Die Flucht schien ewig zu dauern. Sie war ein Alptraum der Qualen und Mattigkeit. Seine Beine machten sinnlose Bewegungen. Seine Füße bohrten sich in den Boden. Er fiel hin, wurde von Solas unbarmherzigen Zurufen aufgerüttelt, taumelte ein paar Meter weiter und fiel wieder hin. Das wiederholte sich endlos. Pelzige Schnauzen mit schimmernden blutigen Zähnen knabberten an seinen Augen, an seinen Nasenlöchern, an seiner Zunge. Warme Leiber knirschten und quiekten unter seinen Füßen. Unmengen von Blut und Knorpeln.
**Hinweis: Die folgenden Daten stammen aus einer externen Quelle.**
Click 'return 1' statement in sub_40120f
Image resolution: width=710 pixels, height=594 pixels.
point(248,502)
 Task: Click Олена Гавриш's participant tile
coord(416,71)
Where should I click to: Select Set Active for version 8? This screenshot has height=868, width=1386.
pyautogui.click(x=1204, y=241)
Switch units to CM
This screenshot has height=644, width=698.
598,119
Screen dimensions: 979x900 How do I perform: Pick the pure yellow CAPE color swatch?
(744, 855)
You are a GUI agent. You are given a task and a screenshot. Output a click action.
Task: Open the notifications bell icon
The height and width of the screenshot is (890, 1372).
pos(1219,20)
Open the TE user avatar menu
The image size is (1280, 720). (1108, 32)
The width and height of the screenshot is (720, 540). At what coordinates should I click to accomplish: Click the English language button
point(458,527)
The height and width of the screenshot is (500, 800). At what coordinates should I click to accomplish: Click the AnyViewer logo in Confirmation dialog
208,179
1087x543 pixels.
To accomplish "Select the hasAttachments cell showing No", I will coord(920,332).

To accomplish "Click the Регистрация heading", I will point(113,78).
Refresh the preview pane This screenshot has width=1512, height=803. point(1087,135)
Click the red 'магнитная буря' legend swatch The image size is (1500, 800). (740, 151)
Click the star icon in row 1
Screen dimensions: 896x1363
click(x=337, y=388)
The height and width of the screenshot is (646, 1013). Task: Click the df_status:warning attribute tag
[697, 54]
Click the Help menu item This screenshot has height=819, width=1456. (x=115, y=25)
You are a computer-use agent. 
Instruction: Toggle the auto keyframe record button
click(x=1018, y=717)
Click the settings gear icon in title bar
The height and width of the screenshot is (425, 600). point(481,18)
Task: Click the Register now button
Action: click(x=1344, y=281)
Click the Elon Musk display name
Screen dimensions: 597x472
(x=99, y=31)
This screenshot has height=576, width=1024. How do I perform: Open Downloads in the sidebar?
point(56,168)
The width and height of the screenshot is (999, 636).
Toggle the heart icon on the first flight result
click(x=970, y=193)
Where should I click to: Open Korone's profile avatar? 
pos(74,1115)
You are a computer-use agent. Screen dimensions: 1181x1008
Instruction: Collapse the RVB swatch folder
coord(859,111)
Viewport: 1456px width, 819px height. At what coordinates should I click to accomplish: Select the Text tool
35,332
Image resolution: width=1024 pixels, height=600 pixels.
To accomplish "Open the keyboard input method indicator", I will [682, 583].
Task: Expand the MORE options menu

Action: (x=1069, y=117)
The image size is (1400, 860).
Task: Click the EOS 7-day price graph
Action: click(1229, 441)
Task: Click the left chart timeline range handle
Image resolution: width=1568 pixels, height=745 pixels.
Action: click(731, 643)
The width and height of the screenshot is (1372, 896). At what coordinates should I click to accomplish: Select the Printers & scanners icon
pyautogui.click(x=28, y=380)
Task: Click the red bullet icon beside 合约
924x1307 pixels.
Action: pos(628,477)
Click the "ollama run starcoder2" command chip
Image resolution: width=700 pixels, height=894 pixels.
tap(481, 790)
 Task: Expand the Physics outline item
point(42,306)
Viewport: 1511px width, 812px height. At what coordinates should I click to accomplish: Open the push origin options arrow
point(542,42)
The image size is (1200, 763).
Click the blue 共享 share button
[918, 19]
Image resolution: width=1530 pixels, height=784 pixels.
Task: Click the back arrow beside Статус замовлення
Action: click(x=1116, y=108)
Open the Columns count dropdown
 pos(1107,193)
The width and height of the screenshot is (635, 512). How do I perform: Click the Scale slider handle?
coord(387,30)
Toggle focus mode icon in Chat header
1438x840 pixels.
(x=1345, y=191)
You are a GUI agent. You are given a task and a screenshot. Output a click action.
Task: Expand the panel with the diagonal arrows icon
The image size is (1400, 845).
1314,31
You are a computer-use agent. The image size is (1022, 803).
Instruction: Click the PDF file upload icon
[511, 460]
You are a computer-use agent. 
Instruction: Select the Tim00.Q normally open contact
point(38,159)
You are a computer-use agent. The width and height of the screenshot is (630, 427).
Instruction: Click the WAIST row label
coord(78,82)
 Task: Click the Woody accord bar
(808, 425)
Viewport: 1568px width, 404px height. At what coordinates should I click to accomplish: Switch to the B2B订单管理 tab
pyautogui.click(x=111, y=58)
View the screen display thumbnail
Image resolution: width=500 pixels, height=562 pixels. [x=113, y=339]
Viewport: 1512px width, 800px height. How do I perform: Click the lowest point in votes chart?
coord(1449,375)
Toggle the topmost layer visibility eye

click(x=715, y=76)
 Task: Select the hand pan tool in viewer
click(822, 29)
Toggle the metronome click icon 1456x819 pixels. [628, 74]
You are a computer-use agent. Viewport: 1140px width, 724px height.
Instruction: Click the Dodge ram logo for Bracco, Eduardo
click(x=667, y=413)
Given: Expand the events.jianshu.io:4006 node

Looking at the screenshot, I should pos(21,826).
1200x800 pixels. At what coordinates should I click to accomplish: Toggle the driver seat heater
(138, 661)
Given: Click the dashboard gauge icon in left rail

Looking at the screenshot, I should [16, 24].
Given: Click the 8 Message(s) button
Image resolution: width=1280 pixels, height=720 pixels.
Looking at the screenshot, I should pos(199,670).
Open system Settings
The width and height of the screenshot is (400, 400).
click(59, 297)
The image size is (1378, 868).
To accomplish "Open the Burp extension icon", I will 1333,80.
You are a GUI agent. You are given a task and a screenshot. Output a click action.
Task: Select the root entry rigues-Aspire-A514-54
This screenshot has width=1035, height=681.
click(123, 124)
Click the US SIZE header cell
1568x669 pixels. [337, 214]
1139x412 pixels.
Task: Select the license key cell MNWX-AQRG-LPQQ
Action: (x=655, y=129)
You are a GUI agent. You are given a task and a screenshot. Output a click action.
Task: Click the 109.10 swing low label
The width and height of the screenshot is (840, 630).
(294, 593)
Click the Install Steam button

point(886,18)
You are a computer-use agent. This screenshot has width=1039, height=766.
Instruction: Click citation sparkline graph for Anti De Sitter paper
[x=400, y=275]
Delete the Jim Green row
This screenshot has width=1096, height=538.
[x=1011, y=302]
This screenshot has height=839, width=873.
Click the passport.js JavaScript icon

Phantastische, beinbleiche Schwingen wirbelten jetzt um ihn herum wie Schneeflocken, wohin er auch blickte.

Es wurde dunkel. Sos fror auf dem feuchten Boden. Neben ihm lag ein Toter. Er wälzte sich hin und her und fragte sich, warum der Tod noch nicht zu ihm gekommen war. Da, auf einmal ein Geflatter! Braune Flügel mit gelben Flecken - Dummerchen saß auf seinem Kopf.

»Gott sei Dank«, flüsterte er. Die Falter würden ihm heute nichts anhaben können. Das war der letzte Gedanke, bevor er in einen dunklen Abgrund fiel.